China is building a particle collider nearly four times the size of the Large Hadron Collider (LHC) and is expected to produce more than one million Higgs boson particles in its first decade.
Plans for the Circron Electron Positron Collider (CEPC) – a 62-mile collider – was first announced in 2012, just months after the Higgs boson particle was discovered at the LHC. Now, researchers working on the project have released two new design reviews to show what they've been working on for the last six years and what they intend to do in the coming decades.
The report shows how the CEPC's dwarves are LHC, which has a circumference of just under 1
Like the LHC, the CEPC is circular. It is located in an underground tunnel and consists of a linear accelerator, a damping ring, a booster, transport lines and a collider. It is a double ring collider in which electrons and positron beams circulate in opposite directions in separate tubes.
The tunnel in which it is located could also serve as a Super Proton Proton Collider (SppC) – a proposal that it is currently considering. This "supercollider" would reach energies far beyond the LHC – the LHC was designed for a maximum collision energy of 14 TeV, while the SppC would work with an energy of 70 TeV.
"The concept design report shows that we have completed the basic design of accelerator, detector and civil engineering for the entire project," said Professor Gao Yuanning, chairman of the CEPC Institutional Board, in a statement. "Our next step will be focused on the research and development of key technologies and prototypes for the CEPC."
The design report was announced at a ceremony by the Institute of High Energy Physics (IHEP) in Beijing.

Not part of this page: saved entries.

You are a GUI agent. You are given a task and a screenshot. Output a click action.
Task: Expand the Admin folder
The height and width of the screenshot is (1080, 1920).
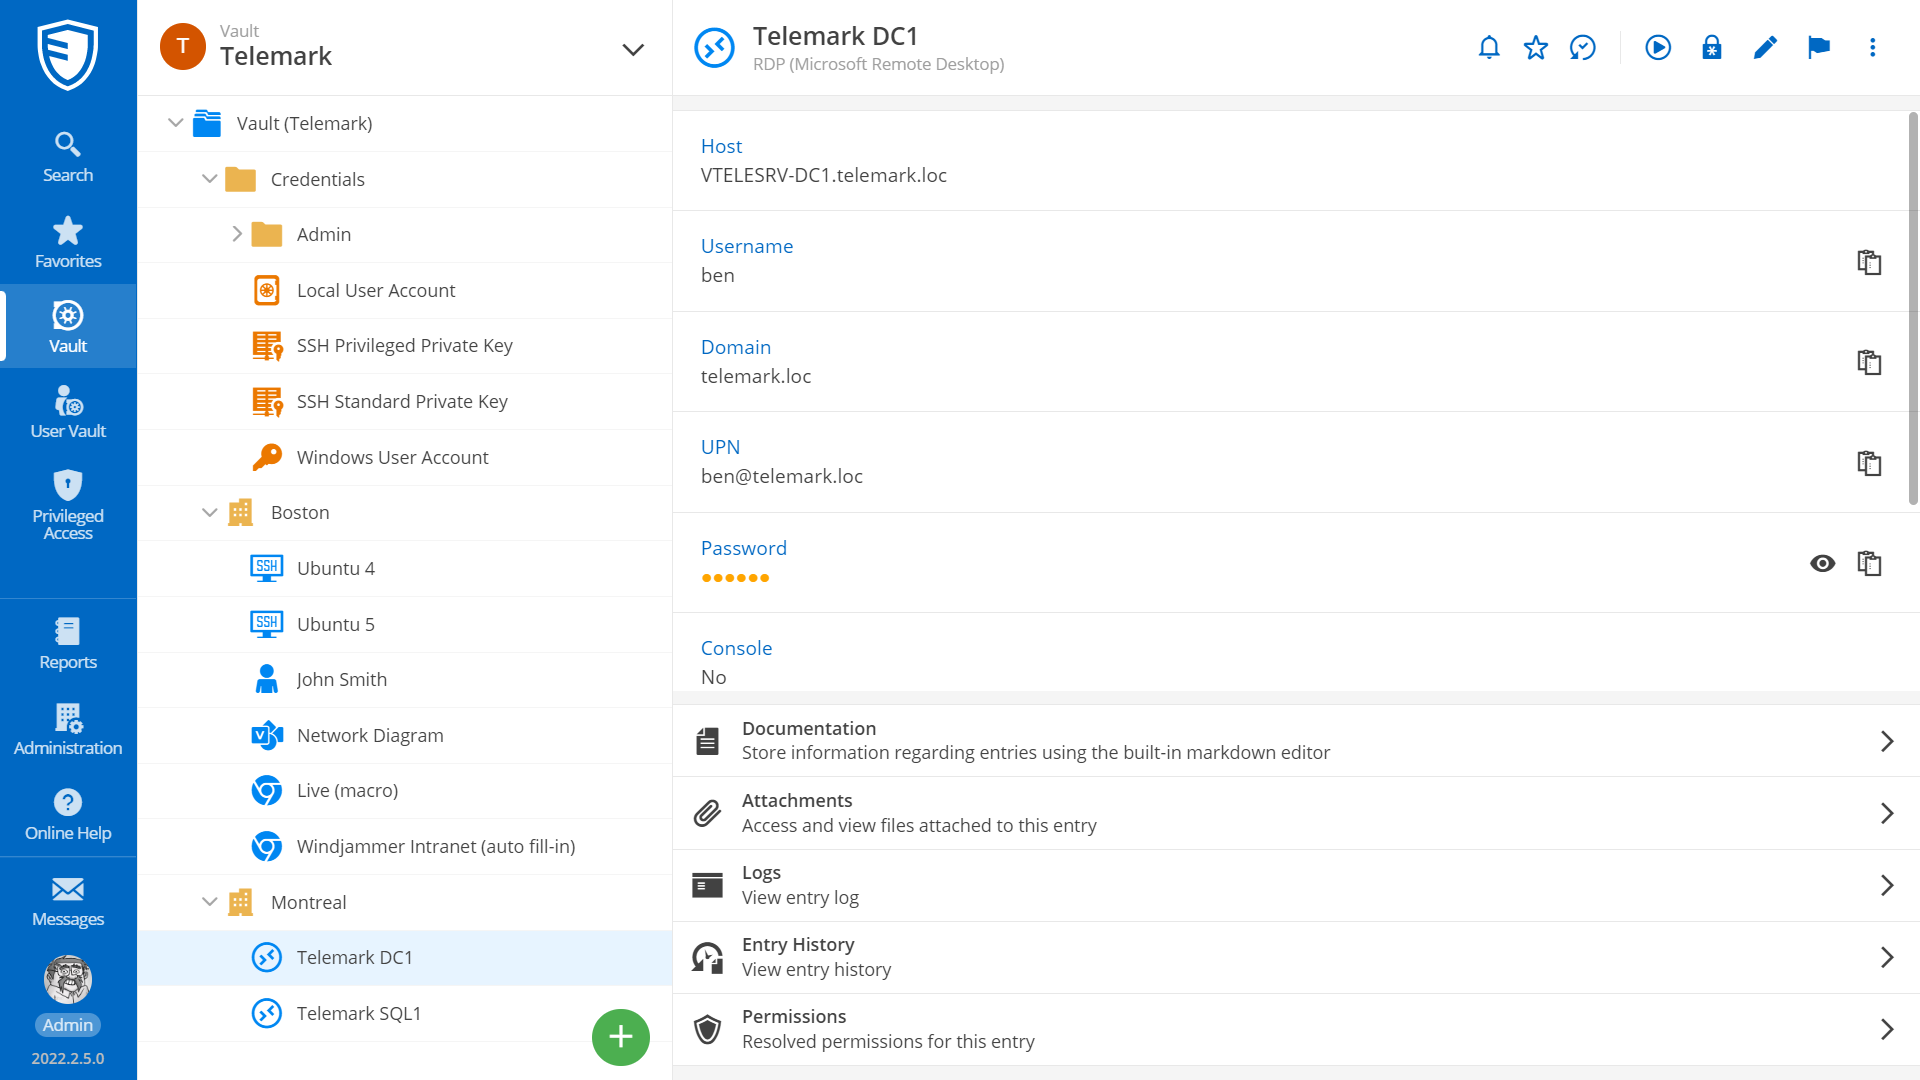click(x=237, y=234)
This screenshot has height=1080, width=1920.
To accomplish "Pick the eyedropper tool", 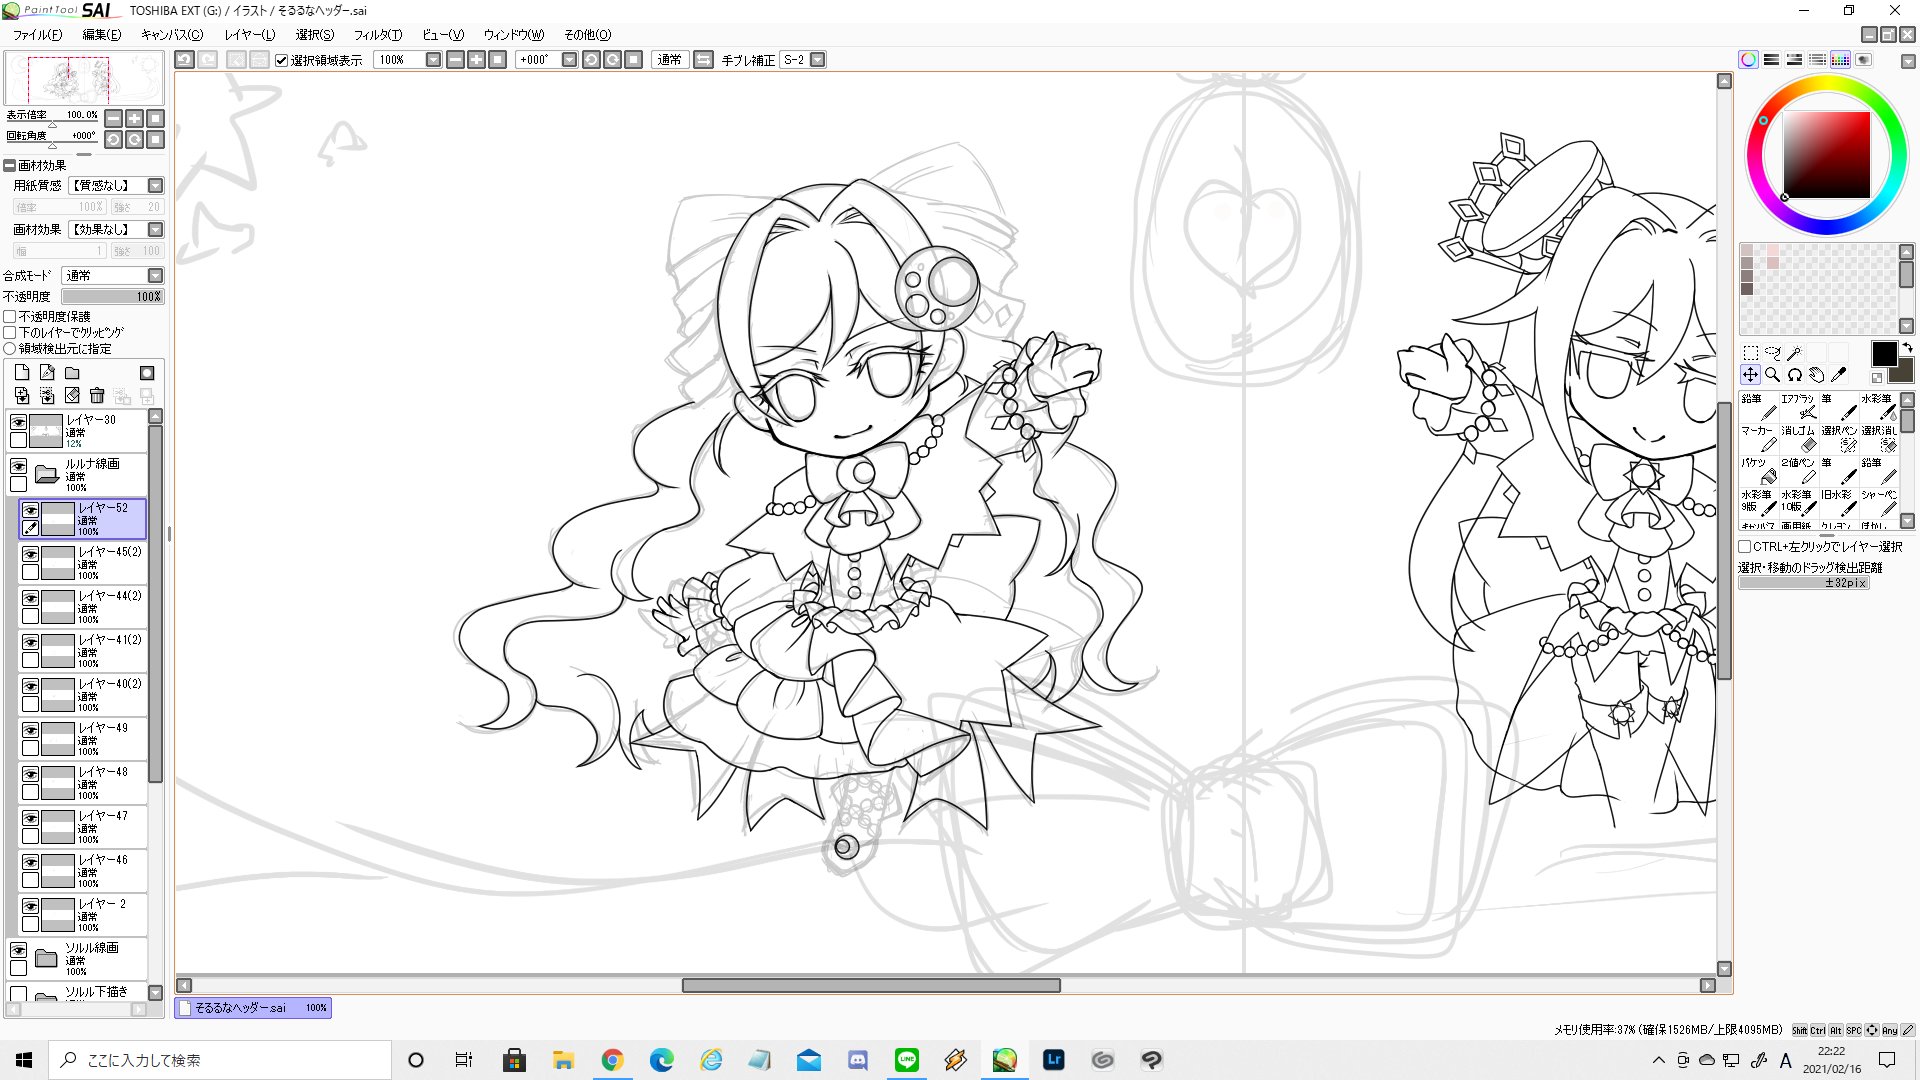I will [x=1838, y=375].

Geoffrey Taylor of the University of Melbourne, chair of the International Committee for Future Accelerators (ICFA) and the Asian Committee for Future Accelerators (ACFA) said: "This is an important milestone on the way to such an important facility for fundamental Physics. I have no doubt that the international community is eager to cooperate in the development and operation of the CEPC and in the search for a better understanding of the fundamental components of the matter. "
Over the next five years, scientists will carry out extensive research and construction prototypes of key technical components for the CEPC. The infrastructure for the collider is also being built. The construction of the CEPC is expected to begin in 2022 and be completed by 2030.
If the CEPC proves successful, the scientists hope that the SppC supercollider will be operational sometime in the 2030s. "As an Energy Frontier device, the SPPC could discover a whole new set of particles," says the new report. "Dark matter remains one of the most puzzling topics in particle physics and cosmology. The weakly interacting massive particles (WIMPs) are still the most plausible candidates for dark matter. "The researchers could say that the SppC could help to" significantly expand "the search for WIMPs, potentially providing answers to one of the greatest mysteries in the universe.